Another trait of Asbury Harpending, jr,. that neither I nor my father inherited, was that of promoter and salesman. That trait devolved on dad’s cousin Nestor, Asbury’s other grandson, whose father, George D. Papageorge Palladius, also was a great promoter, and about whom there has been and will be more mention in these Notes for a Memoir.
Last in these Notes I should mention that Asbury Harpending, Jr. had at least four and probably five children with his wife Ira Anna Thompson. I have told you of daughters Lucille and Genevieve. There was also a third daughter, born while the family lived at the Harpending house in Princeton, Kentucky, but she died as a child. This could possibly be a reason the family moved away, permanently.

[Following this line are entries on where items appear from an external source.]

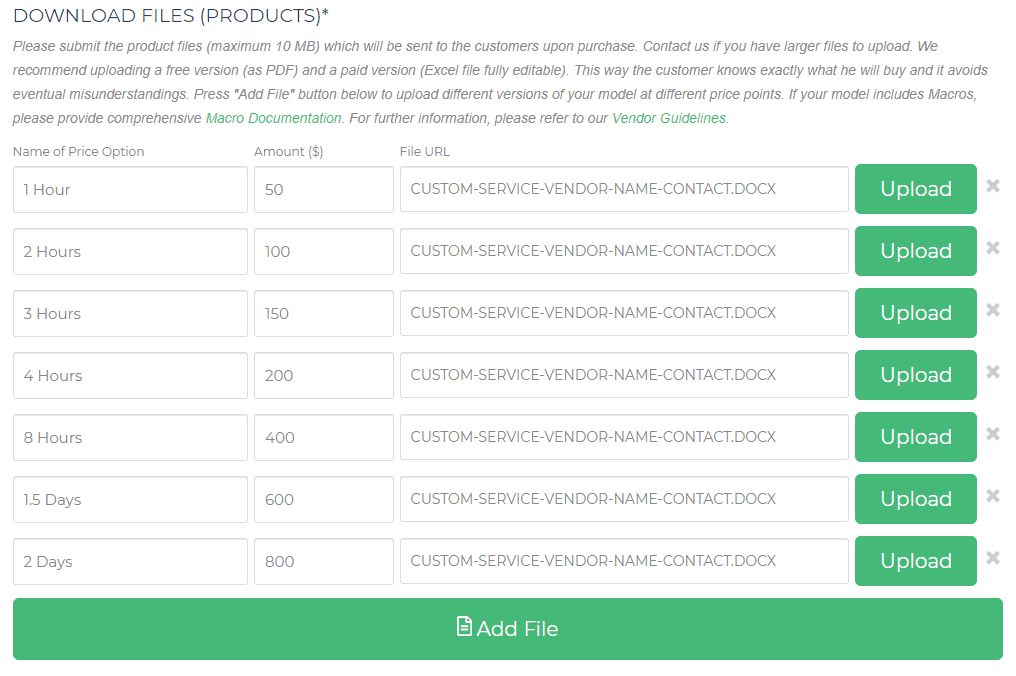Click the Add File button
Viewport: 1016px width, 676px height.
(x=507, y=629)
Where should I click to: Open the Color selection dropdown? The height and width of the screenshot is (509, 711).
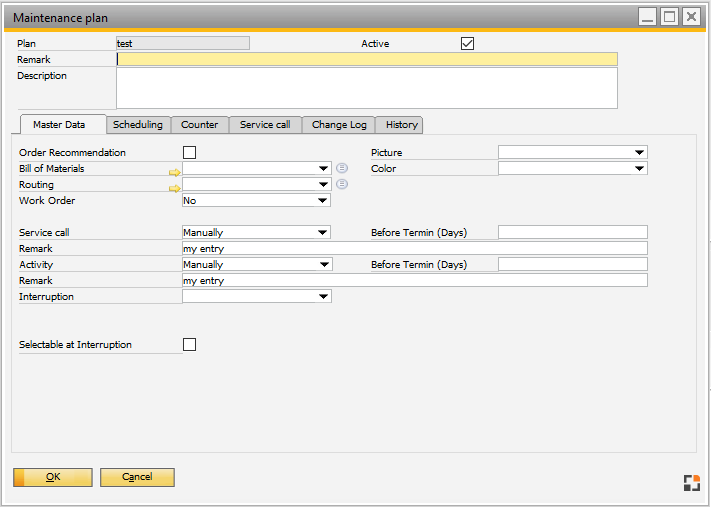[639, 169]
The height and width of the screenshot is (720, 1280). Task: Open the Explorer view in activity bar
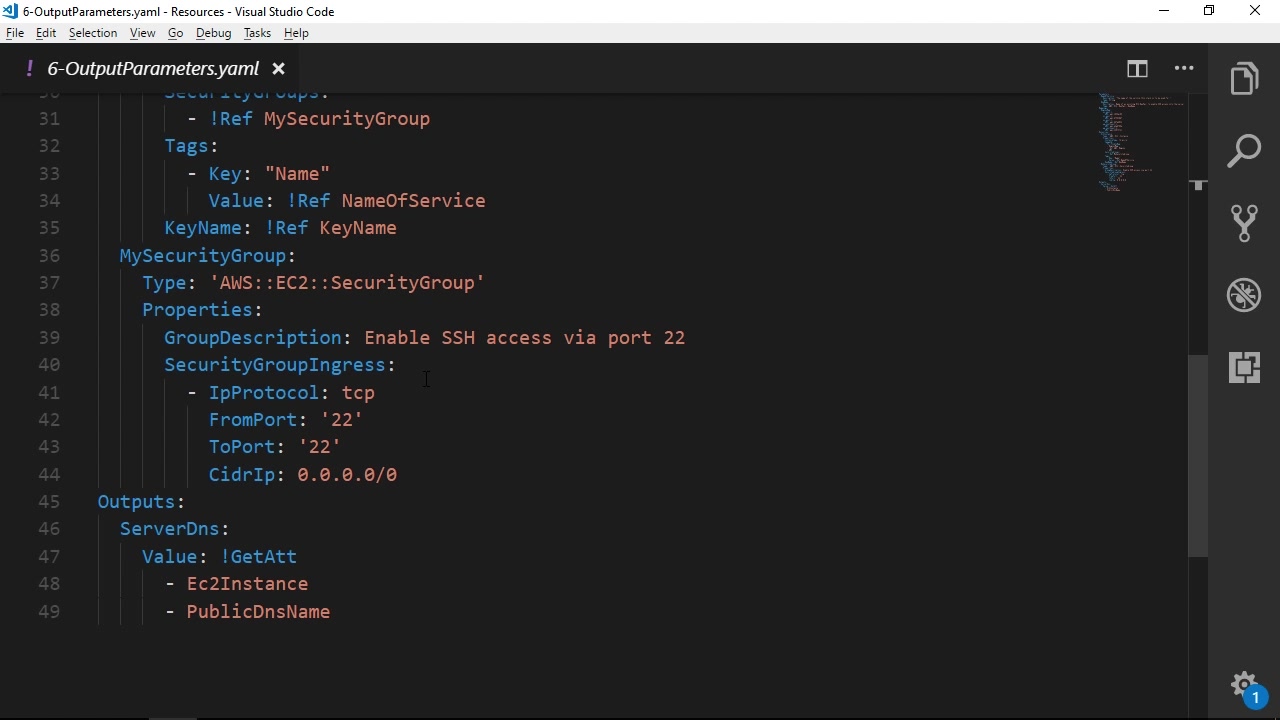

There was a son, Asbury Harpending III, who, by family accounts, went to sea and ultimately married a Japanese woman. He is pictured above with a woman who appears to be Japanese. The obverse of the photo is shown. The picture on the right I speculate to be Albert Harpending, about whom nothing more is known by anyone in the remaining family. One of the brothers was said to have been addicted to opium. In any case, they were, apparently, absent from the household as soon as they were able. Great-aunt Genevieve did mention Albert, in my memory, but not Asbury III. Of course I was not always around, and I might have heard her mention him, thinking she was referring to one of his older relatives with the same first name. I was 36 when she died and not living near here for quite a while before.
The presumed picture of Albert gives evidence of a family resemblance to his nephew Nestor Palladius whom I well remember.